■ Exercise aim ■
Every line of the material that mentions the word "height" should be copied out.

■ Stored data ■
——

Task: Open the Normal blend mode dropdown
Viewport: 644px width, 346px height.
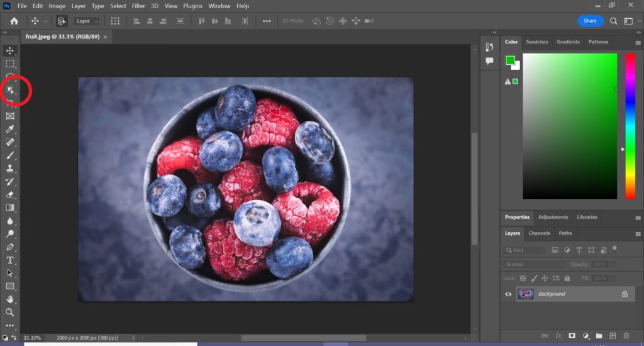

——

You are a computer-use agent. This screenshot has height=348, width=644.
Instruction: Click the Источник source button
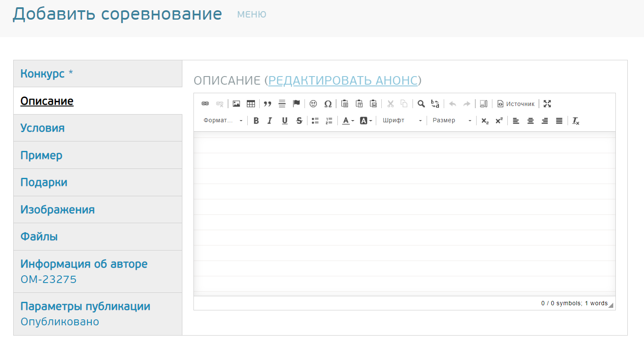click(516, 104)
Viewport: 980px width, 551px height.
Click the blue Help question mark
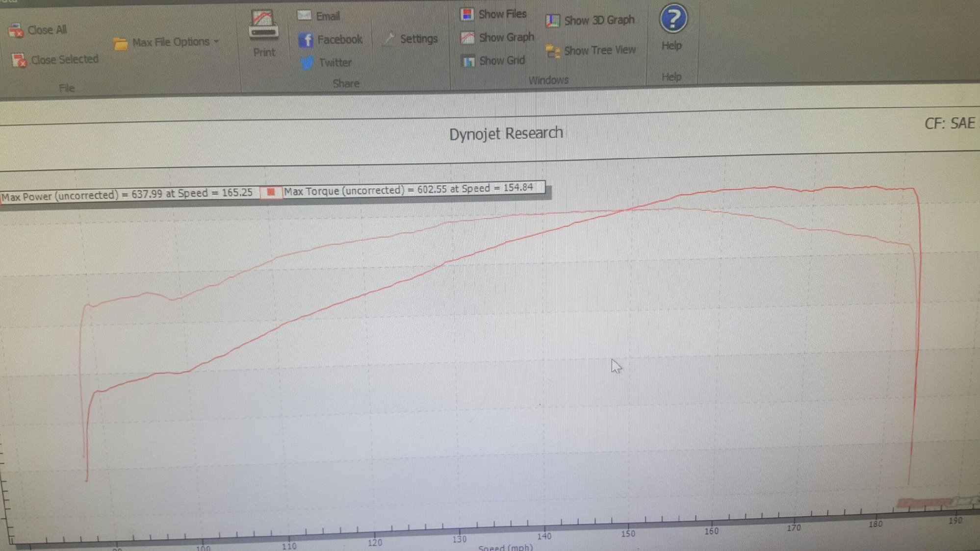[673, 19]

——

■ Output for this task ■
Viewport: 644px width, 346px height.
You are a computer-use agent. This screenshot has height=348, width=644.
Viewport: 980px width, 551px height.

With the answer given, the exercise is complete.